Having a sense of perspective about what America is and the progress it has made encourages not only self-respect—maybe you yourself tried to help in some of the social-justice movements of the past 75 years—but respect for this great project we’re all involved in, which is America itself. It’s hard to continue an arduous journey toward something like equality when you’re demoralized, and you become demoralized when you can see no distance from point to point, and are given no credit for pushing on.
America is a funny place, more like a great continuing drama than a country. We’re always sinning, sometimes wildly, and always looking to reform ourselves, redeem ourselves. All our civil-rights movements attest to this. We’re an agitated people constantly looking for betterment. We’re always tearing open our shirt, baring our chest and saying, “There’s something wrong with us!” And there is, a lot! It is revealing that while other countries did quiet conversions, we did great awakenings, that in the 20th century, when other Western countries might experience quiet revivals, we in America flocked to huge rallies for a great man like
who in his way was saying there’s a way to quiet the American heart, any heart, you have got a home, you are not alone, you can become a better person.
Americans are always trying to figure out a way to broaden the number of available lanes to happiness. You can’t do that by mere divisiveness (persons of other colors are bad) or unrelieved bitterness (nothing ever changes).
Anyway here’s to Bill Maher, an entertainer with a popular, irreverent show who took another chance on thoughtfulness, and clearly meant it.
By the way, it seemed to me he experienced no major pushback, just criticism here and there, but nothing big.

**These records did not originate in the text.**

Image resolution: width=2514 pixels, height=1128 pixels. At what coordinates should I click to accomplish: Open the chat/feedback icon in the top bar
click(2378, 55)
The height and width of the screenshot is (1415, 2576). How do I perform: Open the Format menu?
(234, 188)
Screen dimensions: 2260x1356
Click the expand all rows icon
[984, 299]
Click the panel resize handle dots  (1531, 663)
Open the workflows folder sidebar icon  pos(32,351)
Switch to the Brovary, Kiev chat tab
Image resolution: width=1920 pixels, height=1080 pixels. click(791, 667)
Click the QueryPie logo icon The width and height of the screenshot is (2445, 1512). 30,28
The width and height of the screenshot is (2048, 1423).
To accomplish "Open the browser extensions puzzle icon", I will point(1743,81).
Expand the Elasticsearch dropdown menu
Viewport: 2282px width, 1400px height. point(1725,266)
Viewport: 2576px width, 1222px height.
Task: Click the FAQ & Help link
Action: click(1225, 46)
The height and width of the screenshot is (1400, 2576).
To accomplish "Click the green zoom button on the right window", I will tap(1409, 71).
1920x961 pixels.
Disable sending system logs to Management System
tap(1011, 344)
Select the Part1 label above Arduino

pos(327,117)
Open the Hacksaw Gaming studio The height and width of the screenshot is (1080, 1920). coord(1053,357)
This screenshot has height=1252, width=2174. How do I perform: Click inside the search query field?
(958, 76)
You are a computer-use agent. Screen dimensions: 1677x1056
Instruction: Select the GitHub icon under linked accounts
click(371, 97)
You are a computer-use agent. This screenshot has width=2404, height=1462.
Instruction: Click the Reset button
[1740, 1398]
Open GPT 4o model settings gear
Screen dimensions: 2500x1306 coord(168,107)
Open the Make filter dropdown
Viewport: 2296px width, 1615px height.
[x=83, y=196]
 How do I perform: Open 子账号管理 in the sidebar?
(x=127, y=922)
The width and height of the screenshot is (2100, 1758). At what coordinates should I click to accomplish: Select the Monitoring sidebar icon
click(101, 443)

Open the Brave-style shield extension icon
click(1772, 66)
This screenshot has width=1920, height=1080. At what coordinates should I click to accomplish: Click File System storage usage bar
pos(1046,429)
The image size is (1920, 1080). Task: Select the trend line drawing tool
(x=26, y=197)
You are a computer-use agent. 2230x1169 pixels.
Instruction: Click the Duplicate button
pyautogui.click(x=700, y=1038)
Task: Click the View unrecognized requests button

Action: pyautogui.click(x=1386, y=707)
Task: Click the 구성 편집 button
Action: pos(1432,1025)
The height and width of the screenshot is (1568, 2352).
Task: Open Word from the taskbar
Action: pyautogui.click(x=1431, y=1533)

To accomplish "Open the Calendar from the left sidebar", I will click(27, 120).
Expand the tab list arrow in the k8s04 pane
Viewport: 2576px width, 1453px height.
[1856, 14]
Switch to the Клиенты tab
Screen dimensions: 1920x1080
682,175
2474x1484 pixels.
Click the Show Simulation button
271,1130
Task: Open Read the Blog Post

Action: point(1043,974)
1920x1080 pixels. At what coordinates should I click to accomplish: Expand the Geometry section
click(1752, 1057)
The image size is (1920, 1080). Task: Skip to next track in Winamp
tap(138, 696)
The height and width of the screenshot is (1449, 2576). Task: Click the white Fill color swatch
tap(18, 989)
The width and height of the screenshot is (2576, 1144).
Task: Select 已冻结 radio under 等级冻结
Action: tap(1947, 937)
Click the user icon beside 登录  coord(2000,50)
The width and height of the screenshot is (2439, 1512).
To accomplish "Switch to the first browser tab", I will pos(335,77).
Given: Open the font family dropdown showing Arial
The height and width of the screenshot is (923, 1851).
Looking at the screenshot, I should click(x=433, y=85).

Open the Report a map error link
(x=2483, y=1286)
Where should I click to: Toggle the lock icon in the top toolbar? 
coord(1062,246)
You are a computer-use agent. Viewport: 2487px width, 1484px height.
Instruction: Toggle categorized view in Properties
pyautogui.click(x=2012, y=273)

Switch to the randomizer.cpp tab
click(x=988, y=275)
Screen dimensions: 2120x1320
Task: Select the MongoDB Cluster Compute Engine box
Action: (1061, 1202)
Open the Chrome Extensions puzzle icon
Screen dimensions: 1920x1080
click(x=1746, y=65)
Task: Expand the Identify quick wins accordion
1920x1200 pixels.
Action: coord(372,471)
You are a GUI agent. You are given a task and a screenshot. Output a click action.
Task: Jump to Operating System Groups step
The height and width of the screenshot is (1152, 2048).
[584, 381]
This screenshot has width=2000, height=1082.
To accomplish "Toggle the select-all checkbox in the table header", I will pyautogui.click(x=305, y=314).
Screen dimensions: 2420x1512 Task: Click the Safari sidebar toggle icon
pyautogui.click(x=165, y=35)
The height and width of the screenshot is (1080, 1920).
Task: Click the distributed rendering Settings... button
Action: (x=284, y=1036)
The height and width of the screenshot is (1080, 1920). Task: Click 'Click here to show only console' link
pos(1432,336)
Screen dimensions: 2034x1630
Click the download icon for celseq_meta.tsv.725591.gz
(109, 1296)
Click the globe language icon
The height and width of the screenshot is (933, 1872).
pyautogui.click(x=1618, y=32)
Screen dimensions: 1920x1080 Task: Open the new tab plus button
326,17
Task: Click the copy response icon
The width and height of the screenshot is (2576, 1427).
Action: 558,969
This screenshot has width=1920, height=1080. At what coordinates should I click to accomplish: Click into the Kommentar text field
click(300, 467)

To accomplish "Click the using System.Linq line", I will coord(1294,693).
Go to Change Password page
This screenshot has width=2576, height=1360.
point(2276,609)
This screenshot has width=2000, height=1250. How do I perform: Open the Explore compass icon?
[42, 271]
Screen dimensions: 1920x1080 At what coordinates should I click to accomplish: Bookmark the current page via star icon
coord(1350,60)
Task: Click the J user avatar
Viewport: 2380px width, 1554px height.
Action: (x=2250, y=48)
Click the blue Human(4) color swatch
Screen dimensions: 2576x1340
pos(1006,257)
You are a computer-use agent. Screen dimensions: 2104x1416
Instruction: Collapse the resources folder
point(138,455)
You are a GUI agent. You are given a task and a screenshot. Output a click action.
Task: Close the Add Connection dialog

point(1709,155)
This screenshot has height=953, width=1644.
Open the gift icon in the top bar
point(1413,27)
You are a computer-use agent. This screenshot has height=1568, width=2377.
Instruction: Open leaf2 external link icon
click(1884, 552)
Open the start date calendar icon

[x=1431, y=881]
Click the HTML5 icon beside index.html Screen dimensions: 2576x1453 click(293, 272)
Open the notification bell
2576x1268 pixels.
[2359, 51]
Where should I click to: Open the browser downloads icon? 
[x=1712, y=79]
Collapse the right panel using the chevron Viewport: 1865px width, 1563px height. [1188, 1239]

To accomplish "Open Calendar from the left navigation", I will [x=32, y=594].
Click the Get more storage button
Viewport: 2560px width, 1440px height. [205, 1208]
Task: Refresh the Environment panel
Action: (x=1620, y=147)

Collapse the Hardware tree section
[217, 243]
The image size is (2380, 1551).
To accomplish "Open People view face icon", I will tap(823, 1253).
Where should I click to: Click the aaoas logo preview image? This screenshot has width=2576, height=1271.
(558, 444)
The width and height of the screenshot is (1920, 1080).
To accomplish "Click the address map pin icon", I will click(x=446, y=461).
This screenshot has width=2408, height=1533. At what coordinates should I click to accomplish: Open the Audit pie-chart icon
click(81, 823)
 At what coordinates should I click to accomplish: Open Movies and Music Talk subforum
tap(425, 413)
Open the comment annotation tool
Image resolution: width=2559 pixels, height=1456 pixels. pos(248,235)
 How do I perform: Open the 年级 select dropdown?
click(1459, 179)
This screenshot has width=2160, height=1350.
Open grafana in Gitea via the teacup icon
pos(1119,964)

Here is a guess on why. Because everyone knows what he said is true, that America is not only capable of transformation and improvement; it has long produced both. Even the organized accusers who castigate for a living, who’ve become famous and rewarded for castigating and accusing, know this. They depend on it. As progress accrues they’ll be claiming victory one day. Meanwhile they’ll keep doing their thing: They’re being rewarded in the marketplace, handed more power, and enjoying both. That’s very American too.